Discussion in 'Chicken Behaviors and Egglaying' started by WildBillHicks, Sep 16, 2012.

  1. WildBillHicks

    WildBillHicks Chillin' With My Peeps

    Jul 25, 2011
    Durham, North Carolina
    I decided to let a couple of my hens free range. I know a lot of people that let theirs free range. They assured me other than predators the hens will not run away and they will return to the coop before dark. I decided to let two of them out about 2 hours before dark to see if they would enjoy it. Much to my shock they ran back in the run within a few seconds. I left the door open and one went back outside but for an hour she basically stood right outside the run and looked confused. The other one I picked up and set outside again. This time she took off and I didn't see her for over an hour. Next thing you know she shows up and starts pacing outside the run. It's like they don't really like being outside. Do they have to get used to it or was it because the others were left inside. It kind of freaked me out.

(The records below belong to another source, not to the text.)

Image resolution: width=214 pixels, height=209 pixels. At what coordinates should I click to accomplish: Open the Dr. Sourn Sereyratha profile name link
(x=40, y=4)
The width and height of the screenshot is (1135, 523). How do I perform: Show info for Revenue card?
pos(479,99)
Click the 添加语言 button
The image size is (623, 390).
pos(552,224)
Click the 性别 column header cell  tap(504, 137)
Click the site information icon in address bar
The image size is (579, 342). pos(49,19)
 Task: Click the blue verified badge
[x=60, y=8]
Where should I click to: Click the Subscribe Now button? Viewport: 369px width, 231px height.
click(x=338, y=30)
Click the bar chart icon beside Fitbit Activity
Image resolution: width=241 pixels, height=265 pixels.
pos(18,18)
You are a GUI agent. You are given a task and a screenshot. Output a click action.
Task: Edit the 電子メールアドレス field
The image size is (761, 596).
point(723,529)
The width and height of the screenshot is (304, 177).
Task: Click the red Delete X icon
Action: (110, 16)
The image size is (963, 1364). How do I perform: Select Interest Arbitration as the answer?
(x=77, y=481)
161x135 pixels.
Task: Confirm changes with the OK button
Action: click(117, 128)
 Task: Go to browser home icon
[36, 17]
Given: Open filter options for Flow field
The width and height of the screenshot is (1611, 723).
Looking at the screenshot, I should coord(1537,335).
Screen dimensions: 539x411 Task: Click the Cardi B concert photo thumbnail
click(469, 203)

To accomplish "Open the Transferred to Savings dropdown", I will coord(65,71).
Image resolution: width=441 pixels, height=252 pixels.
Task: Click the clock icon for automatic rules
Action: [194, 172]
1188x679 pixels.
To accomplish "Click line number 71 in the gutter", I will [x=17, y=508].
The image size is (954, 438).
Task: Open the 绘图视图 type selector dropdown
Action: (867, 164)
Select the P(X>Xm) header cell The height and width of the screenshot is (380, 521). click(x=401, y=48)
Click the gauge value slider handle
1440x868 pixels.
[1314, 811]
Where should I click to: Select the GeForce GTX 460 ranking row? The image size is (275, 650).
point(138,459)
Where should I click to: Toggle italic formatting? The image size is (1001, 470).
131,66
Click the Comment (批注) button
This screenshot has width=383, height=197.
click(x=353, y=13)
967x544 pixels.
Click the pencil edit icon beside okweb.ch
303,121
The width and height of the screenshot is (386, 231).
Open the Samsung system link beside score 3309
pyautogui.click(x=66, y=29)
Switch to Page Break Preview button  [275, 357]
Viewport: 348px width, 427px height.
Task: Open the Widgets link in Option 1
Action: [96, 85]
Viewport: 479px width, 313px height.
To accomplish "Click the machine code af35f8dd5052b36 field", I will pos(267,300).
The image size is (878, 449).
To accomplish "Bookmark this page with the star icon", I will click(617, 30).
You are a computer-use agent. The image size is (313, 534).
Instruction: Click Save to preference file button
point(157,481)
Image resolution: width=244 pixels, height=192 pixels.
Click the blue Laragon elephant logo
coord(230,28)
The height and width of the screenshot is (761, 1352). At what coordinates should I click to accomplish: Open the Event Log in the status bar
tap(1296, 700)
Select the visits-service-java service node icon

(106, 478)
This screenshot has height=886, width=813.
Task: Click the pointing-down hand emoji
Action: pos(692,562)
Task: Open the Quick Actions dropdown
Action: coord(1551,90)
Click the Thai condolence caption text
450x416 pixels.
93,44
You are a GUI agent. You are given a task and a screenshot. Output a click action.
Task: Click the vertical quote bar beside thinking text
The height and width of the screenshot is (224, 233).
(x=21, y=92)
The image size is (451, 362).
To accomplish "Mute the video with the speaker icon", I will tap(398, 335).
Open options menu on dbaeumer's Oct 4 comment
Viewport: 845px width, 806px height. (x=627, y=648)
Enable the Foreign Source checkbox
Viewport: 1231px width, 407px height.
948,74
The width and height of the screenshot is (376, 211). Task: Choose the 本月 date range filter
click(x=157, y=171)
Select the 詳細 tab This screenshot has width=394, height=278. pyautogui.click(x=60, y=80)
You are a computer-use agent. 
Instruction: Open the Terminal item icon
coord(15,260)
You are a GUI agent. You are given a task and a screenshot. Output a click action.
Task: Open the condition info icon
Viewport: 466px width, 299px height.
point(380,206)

    I have had them both for a year. They had never been outside the pen. The pen is about 25x30.
  2. silkiechicken

    silkiechicken Staff PhD Premium Member

    Birds hate change and being alone. Eventually they will learn to wander, often in sight of what they call home, and go to roost at night. What they call home may be their coop, their run, your house, or a fenceline or particular tree, but will generally not stray far.
    1 person likes this.
  3. silkensunlight

    silkensunlight Out Of The Brooder

    I think that would be normal for the first couple of times. I started free ranging my flock over the last few weeks. At first they acted a little funny, but now when I go out there they crowd the door till I let them out. They figure out pretty quick that there's lot of fun things out there. They'll get the hang of it quick. Try letting them out just for a little in the evenings and increase the time as you're comfortable. They will go "home" when it's time in the evening.
  4. NJchixs

    NJchixs Chillin' With My Peeps

    Apr 26, 2012
    Jackson, NJ
    Like it was said start by letting them all out about an hour before dark. They are a unit so I would let them all out not just a few. The separation from the others may be confusing them. Just open the door and call them or shoo them out. Offer a treat maybe. They will soon know the enjoyment of free ranging for bugs and digging holes around your yard. Before you know it they will be trying to slip out anytime you attempt to open the door so watch it. They know the coop is their home so they will eventually make their way back in. Have fun.
  5. serama hen

    serama hen Chillin' With My Peeps

    Sep 9, 2012
    Nothern New Jersey
  6. DianaMallory

    DianaMallory Chillin' With My Peeps

    Jul 20, 2012
    Lancaster Ohio
    Don't let them out! Keep them safe in their run! Why put yourself through the worry? Sounds like you have a large enough pen that they have plenty of room. There are to many predators out there been through it 2 times before, my girls stay in a completely enclosed pen and the coop door is shut every night! BETTER TO BE SAFE THAN SORRY!
  7. WildBillHicks

    WildBillHicks Chillin' With My Peeps

    Jul 25, 2011
    Durham, North Carolina
    I share the coop/run with my dad. He absolutely refuses to let them free range but he said I can let mine birds free range. I know there are predators but I just feel like they aren't getting everything out of life they could if they were free ranging. Their nature is to forage through grass, woods, etc. They can't get that in a pen. I figured once or twice a week for an hour or so before it gets dark would be good for them. I would not leave them unattended all day. A friend of mine does that because he doesn't care if his get killed. He says "oh well it was a $7 chicken, it's not like your dog or cat."
  8. ChickensRDinos

    ChickensRDinos Chillin' With My Peeps

    Aug 19, 2012
    Los Angeles
    I let mine free range but I have almost no predators in my area. They stayed very close to the coop at first and then gradually explored more and more.

    If you have a big yard but are worried about predators you could do a chicken tractor so at least they get new dirt and plants and limited adventures.
  9. theoldchick

    theoldchick The Chicken Whisperer Premium Member

    May 11, 2010
    If the rest of the flock are staying in the pen, your two hens will want to stay with them. Remember, you can always bring the outdoors to them. Collect various plants, grasses, sand and bring it to them. You can encourage their natural behaviors by doing so.

    And to the $7 chicken comment, I get my dogs for free. So they are $0 dollar dogs, but I spend money to keep them healthy, content, and no, they do not free range. I have too much respect for my neighbors. The dogs will live longer if kept contained in their yard. The same goes for chickens.
  10. WildBillHicks

    WildBillHicks Chillin' With My Peeps

    Jul 25, 2011
    Durham, North Carolina
    Well I can't plant anything in the run they will eat it destroy it in no time. Maybe I could plant some bushes outside the run.

    I do throw scratch in the run.

    I also have a dust pit full of dirt/sand. Funny, the other day I added sand after a heavy rain had washed a lot of the dirt away. They got in there and was eating the sand.